El filósofo madrileño José Ortega y Gasset, cuando se planteaba qué es el

conocimiento, qué es la auténtica verdad, si es más verdad la verdad del científico o la

del poeta, hablaba de una verdad situada, de una verdad como “perspectiva”. Ortega

concebía la verdad más esencial, la que nos hace llorar y reír, la que nos hace

sacrificarnos por otros, como “mi verdad concreta”. Las verdades matemáticas son

puras verdades formales, pueden ser fascinantes pero generalmente, a no ser que uno

sea matemático y le vaya la vida en ello, poco nos dicen de nuestra vida, poco ante la

muerte de un ser querido, ante el nacimiento de un hijo.

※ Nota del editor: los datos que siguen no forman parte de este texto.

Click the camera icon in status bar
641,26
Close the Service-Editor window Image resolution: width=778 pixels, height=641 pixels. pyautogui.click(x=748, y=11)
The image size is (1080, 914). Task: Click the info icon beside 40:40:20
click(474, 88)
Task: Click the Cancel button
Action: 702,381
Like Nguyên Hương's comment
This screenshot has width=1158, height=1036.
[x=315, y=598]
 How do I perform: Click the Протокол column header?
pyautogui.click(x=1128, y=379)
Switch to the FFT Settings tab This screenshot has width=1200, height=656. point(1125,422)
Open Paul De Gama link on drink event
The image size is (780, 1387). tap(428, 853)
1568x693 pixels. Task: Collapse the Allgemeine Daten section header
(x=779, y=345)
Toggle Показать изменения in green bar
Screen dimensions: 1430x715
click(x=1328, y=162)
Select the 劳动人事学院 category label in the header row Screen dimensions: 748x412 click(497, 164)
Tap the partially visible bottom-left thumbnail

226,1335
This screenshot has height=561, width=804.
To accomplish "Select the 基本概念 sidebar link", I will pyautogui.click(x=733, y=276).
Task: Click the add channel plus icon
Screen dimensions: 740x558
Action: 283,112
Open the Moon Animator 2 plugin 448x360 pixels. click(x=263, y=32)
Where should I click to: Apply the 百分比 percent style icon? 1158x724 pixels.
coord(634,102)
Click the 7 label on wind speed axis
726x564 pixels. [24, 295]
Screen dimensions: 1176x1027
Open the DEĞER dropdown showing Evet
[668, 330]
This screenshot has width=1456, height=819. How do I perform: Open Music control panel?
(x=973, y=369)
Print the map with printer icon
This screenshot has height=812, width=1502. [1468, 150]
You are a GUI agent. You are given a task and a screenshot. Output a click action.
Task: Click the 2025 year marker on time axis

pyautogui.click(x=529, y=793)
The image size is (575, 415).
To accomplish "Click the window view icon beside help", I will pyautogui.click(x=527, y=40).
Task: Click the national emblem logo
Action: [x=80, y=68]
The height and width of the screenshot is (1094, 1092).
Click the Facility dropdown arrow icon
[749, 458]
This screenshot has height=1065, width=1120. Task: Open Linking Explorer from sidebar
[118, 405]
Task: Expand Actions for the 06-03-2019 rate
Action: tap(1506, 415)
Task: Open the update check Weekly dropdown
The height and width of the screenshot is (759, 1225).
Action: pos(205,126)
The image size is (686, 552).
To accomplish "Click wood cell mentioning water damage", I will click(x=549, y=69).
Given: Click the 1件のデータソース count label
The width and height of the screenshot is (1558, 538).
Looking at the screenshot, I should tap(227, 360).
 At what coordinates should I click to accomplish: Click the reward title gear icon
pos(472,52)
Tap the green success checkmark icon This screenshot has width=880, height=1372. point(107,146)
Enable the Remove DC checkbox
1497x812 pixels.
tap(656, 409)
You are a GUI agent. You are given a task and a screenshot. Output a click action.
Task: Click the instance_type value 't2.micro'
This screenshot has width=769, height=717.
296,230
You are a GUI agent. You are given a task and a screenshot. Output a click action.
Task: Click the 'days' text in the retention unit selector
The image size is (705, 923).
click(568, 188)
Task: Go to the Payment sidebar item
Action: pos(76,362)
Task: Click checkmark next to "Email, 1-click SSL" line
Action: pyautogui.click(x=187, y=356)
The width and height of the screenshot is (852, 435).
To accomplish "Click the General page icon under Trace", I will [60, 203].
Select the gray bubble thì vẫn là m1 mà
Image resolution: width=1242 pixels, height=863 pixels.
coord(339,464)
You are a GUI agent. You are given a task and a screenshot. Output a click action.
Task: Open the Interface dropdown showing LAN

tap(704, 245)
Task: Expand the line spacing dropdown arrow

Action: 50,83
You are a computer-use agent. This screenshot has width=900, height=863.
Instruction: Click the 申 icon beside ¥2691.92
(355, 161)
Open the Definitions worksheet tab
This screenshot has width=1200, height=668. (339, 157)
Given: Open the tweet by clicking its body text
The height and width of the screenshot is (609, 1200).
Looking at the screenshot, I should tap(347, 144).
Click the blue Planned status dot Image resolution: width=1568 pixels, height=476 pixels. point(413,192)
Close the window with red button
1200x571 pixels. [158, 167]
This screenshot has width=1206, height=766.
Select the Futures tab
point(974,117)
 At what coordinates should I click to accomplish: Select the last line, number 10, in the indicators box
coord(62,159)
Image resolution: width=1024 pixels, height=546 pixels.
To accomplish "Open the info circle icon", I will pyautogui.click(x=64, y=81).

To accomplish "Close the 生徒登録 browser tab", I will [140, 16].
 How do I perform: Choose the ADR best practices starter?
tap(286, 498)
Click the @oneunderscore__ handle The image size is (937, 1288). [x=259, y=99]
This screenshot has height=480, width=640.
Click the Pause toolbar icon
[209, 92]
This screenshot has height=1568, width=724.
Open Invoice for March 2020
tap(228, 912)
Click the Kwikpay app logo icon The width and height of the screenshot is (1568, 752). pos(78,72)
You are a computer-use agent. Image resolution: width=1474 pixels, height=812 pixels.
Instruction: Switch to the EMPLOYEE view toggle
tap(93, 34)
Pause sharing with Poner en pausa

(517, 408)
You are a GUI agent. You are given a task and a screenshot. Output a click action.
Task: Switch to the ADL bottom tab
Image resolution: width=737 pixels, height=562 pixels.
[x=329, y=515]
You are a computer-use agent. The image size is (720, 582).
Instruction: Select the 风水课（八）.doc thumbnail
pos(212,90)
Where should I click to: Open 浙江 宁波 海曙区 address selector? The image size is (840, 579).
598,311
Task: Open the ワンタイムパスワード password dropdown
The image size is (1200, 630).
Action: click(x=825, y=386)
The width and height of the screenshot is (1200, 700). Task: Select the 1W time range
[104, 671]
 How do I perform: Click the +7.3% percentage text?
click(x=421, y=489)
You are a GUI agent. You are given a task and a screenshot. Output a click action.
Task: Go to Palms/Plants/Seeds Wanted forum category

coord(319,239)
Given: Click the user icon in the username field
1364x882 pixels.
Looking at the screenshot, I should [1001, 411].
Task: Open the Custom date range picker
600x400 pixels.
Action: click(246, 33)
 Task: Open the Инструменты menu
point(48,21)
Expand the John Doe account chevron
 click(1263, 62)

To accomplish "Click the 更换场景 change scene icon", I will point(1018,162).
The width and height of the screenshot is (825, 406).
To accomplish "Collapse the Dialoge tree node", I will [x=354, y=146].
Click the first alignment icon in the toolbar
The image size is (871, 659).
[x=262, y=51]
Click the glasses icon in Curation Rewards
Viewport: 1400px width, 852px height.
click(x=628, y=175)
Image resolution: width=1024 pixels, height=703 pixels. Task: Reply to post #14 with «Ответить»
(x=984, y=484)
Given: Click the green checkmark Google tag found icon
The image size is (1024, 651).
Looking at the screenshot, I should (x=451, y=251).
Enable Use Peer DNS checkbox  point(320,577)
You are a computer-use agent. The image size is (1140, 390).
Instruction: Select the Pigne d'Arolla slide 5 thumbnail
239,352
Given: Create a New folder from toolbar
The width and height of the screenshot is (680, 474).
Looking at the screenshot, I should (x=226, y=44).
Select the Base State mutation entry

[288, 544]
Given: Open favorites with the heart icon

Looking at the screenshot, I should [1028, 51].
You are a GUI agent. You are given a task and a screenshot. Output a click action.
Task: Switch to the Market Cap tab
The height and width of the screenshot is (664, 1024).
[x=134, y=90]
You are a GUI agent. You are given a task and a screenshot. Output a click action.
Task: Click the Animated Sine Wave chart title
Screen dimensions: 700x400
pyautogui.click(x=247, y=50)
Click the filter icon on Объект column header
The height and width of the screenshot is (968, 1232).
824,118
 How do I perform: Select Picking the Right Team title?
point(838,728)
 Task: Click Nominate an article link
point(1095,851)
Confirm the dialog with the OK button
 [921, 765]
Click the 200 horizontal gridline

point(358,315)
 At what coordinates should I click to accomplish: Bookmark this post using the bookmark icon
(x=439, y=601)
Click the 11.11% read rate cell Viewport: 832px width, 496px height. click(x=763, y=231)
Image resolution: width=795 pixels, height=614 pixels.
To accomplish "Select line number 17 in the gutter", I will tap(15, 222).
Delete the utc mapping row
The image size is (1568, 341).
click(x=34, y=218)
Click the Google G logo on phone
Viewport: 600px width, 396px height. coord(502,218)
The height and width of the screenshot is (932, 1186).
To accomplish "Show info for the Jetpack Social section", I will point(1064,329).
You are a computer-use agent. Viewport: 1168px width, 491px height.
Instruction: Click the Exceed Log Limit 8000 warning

La auténtica verdad es “mi

verdad”, definida desde mis vivencias, desde mi propia “vida”. El médico sabe cómo

marcha mi cuerpo en tanto que organismo vivo pero sólo yo, desde “mi vida”, decidiré,

sólo yo pensándome a mi mismo, aceptando la responsabilidad de mi libertad, puedo

decidir sobre mi futuro. Ningún técnico puede indicarme para qué vivo, sólo podrá

indicarme cómo hacer mi vida más duradera, con menos sufrimiento, pero en última

instancia yo decido qué tipo de vida debo llevar. Claro que, además, no vivo solo, yo

soy un ser social y a la vez que un yo “soy un nosotros”. Ese nosotros, en el que se

encuentra envuelto incluso el medio natural, es el dato fundamental desde el que juzgo y

en el que integro el saber, pues el fin último del saber es hacer la vida mejor, vivir más

plenamente, con más justicia, con más belleza, con más verdad.

“No hay hechos, sólo interpretaciones de hechos”, escribió un gran filósofo. El

medio del niño, del ser humano, es un gran libro en caracteres que no son precisamente

matemáticos, son caracteres llenos de belleza, que sugestionan, y si sabemos leerlos

pueden ser un espejo que reduplique nuestro brillo.